Dr. Frost graduated from the CQB COBRE in September of 2022 after receiving an R35 MIRA award (R35GM146586, Gene set analysis of single cell genomics). He is now working with the CQB as a Faculty Advisor to the Data Analytics Core.
Dr. Frost’s research focuses on the development of bioinformatics and biostatistical methods for analyzing high- dimensional genomic data. An important theme of this research has been the use of prior biomedical knowledge, formally encoded in an ontology, to improve statistical power, replication of results, visualization and interpretation. A specific focus of his doctoral studies, postdoctoral work and ongoing K01-funded research is gene set testing or pathway analysis. Gene set testing is an effective hypothesis aggregation method that evaluates hypotheses about biologically related groups of genes, as defined in a resource such as the Molecular Signatures Database (MSigDB). Relative to an approach that tests separate hypotheses for each gene, gene set testing can significantly improve interpretation, statistical power and replication for the analysis of high-dimensional genomic data.
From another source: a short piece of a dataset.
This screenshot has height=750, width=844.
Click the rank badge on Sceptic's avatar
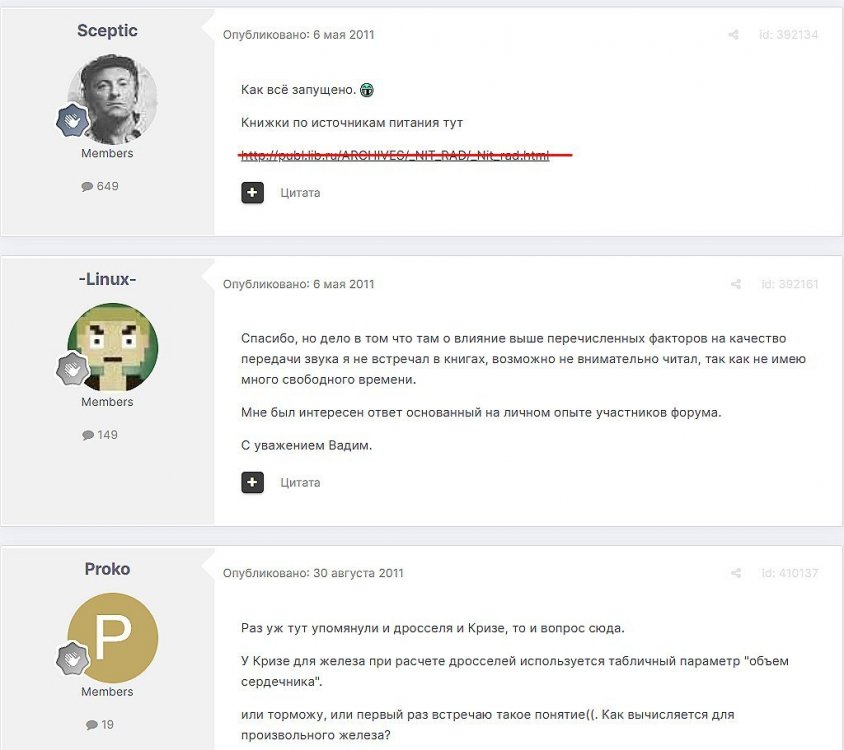click(73, 121)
Dr. Frost’s work in this area has included research on new gene set testing methods, research addressing the challenge of annotation quality, research on unsupervised gene set testing and research addressing statistical power. His current gene set testing research focuses on methods for tissue- specific gene set testing and techniques that support gene set analysis of single cell data. Other research interests include cancer genomics, tissue-specific gene function, single cell genomics, gene-environment and gene-gene interaction detection, p-value weighting and screening-testing methods, penalized regression, principal component analysis and random matrix theory.